(PROMPT): From the first line to the last, give the data again exactly.

(MATERIAL FOR THE TASK):
Segment Open

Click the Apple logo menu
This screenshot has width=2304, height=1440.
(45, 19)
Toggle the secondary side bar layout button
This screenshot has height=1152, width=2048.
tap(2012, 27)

Segment Closed

(SOLUTION TO THIS TASK):
Click the Apple logo menu
This screenshot has width=2304, height=1440.
(45, 19)
Toggle the secondary side bar layout button
This screenshot has height=1152, width=2048.
tap(2012, 27)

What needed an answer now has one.